Show that $\int_1^{\infty} t^{x-1} e^{-t} dt$ is entire. Two Notes :

*

*The following is a half-line claim in a several pages of proof for some theorem in a book that I am studying. It is not an exercise.


*I can't include any "my attempt" because I don't have more background than Churchill's Complex Analysis book which doesn't include integral representation of analytic functions and this book is not about complex analysis so left out details.

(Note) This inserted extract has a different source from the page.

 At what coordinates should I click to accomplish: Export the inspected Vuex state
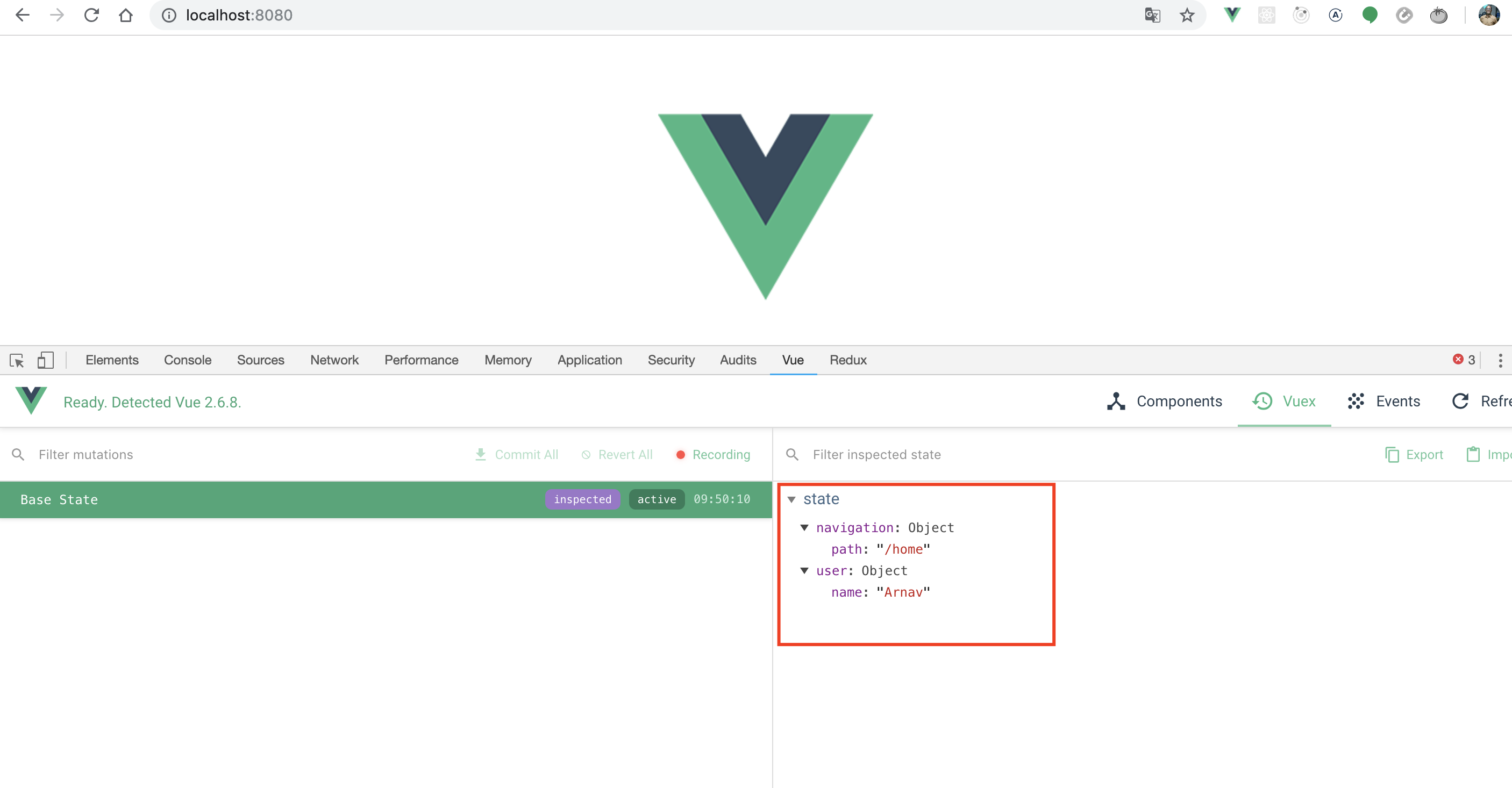coord(1414,454)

$$\Gamma(x) = \int_0^{\infty} t^{x-1} e^{-t} dt = \int_0^1 t^{x-1} e^{-t} dt + \int_1^{\infty} t^{x-1} e^{-t} dt := I_1 + I_2.$$
My questions are :

*

*Why $I_2$ is an entire function?


*Is there a self-study book on be or not be analytic of integrals, esp improper integrals?
 A: Morera proof. details spelled out.
Let $I_2(x) := \int_1^{\infty} t^{x-1} e^{-t} dt$.  I claim
$I_2$ is an entire function
First, for a fixed real $t > 1$, the function
$$
F_t(x) := t^{x-1}e^{-t} = e^{(x-1)\log(t)-t}
$$
is entire.  (Choose the positive logarithm of the number $t > 1$.)
Let $\gamma$ be a rectifiable closed curve in $\mathbb C$.  For every $t>0$ we have
$$
\int_\gamma F_t(x)\;dx = 0 .
$$
Next consider
$$
\int_\gamma I_2(x)\;dx = \int_\gamma \left[\int_1^\infty F_t(x)\;dt\right]\;dx
\tag1$$
We want to interchange the integrals.  Note that $\gamma$ is a bounded set in $\mathbb C$.  There s a constant $K>0$ so that $|x-1| < K$ for all $x \in \gamma$.
Compute
$$
\int_\gamma \left[\int_1^\infty |F_t(x)|\;dt\right]\;|dx|
=\int_\gamma \left[\int_1^\infty |e^{(x-1)\log(t)-t}|\;dt\right]\;|dx|
=\int_\gamma \left[\int_1^\infty e^{\operatorname{Re}(x-1)\log(t)-t}\;dt\right]\;|dx|
\le \int_\gamma \left[\int_0^\infty e^{K\log(t)-t}\;dt\right]\;|dx|
=\int_\gamma \Gamma(K+1)\;|dx| < +\infty .
$$
(I wrote $|dx|$ for the arc-length measure on $\gamma$.  This
is a finite measure since $\gamma$ is rectifiable.)
(We used: for $t>1$, $\log t > 0$.)
Therefore, by Fubini's theorem, from $(1)$ we get
$$
\int_\gamma I_2(x)\;dx
= \int_1^\infty \left[\int_\gamma F_t(x)\;dx\right]\;dt
= \int_1^\infty 0\;dt = 0.
\tag2$$
But $(2)$ holds for all rectifiable contours $\gamma$.  So from Morera's theorem we
conclude that $I_2(x)$ is entire.